Collected data entries
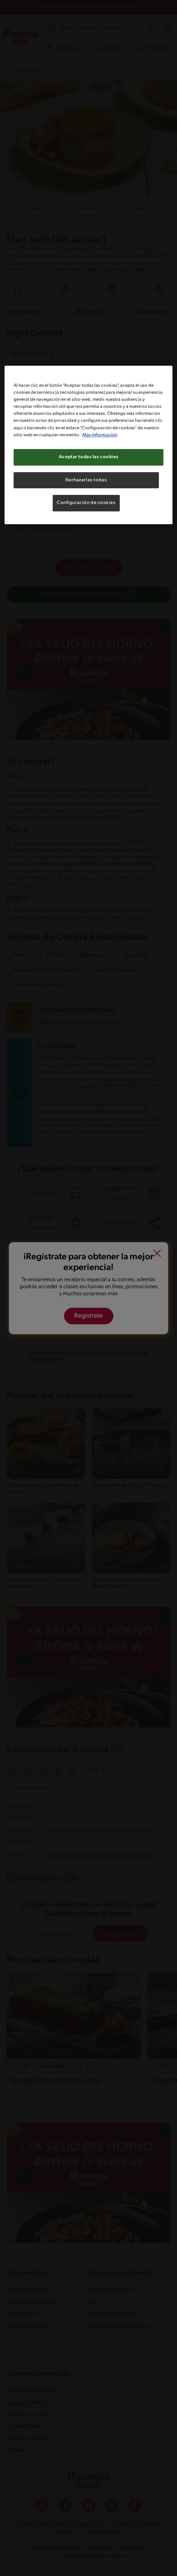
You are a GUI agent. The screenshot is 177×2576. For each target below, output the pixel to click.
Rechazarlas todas (86, 480)
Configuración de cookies (86, 503)
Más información (99, 435)
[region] (89, 445)
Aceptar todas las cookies (88, 456)
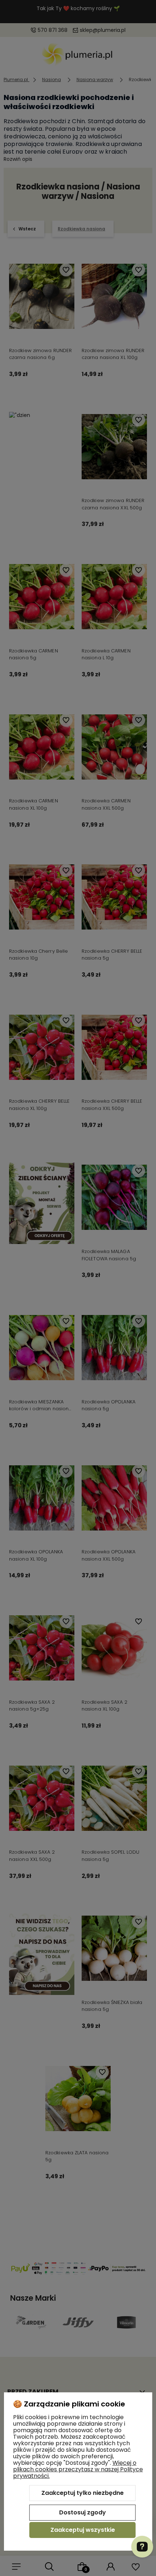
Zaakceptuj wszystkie (82, 2530)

(Exercise requirements): Word-for-word restatement: every line from the one with "[region] (89, 445)" through the final line of the data, both ends included, pictures excluded.

(Result for this exercise):
[region] (89, 445)
Aceptar todas las cookies (88, 456)
Zaakceptuj wszystkie (82, 2530)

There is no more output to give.